[Entries on target coordinates]

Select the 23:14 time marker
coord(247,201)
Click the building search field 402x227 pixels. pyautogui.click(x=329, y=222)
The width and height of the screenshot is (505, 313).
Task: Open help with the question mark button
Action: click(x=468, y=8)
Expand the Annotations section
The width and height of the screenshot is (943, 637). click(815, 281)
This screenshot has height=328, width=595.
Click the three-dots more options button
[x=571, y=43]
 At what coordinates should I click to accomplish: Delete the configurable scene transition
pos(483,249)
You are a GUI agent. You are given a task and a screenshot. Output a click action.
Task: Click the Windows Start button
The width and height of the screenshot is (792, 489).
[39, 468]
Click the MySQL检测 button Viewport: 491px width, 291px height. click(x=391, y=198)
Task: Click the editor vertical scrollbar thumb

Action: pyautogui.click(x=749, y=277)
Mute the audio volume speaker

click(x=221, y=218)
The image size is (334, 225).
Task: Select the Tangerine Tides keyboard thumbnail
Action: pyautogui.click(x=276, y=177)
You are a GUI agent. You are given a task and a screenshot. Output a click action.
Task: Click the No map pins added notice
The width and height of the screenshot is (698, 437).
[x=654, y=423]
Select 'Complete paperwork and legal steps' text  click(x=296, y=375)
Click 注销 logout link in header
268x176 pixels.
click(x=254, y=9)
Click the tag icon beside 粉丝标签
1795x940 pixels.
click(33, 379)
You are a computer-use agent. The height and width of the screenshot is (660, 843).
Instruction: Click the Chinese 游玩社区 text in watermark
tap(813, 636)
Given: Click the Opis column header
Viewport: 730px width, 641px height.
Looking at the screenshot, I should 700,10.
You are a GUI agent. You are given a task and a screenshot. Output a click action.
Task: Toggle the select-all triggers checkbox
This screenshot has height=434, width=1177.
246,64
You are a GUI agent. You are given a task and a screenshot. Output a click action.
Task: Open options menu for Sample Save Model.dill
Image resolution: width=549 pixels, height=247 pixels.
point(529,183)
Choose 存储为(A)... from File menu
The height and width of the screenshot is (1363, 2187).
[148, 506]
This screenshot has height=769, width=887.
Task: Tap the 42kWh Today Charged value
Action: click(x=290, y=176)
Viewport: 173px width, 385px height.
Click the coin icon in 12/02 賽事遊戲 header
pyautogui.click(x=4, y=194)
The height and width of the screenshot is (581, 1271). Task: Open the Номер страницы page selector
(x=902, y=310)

• Set problem
Find each line of the records that contains the word "Open" with the same capitalization, and copy those lines out.

• Expected output
Task: Open help with the question mark button
Task: Open options menu for Sample Save Model.dill
The height and width of the screenshot is (581, 1271). Task: Open the Номер страницы page selector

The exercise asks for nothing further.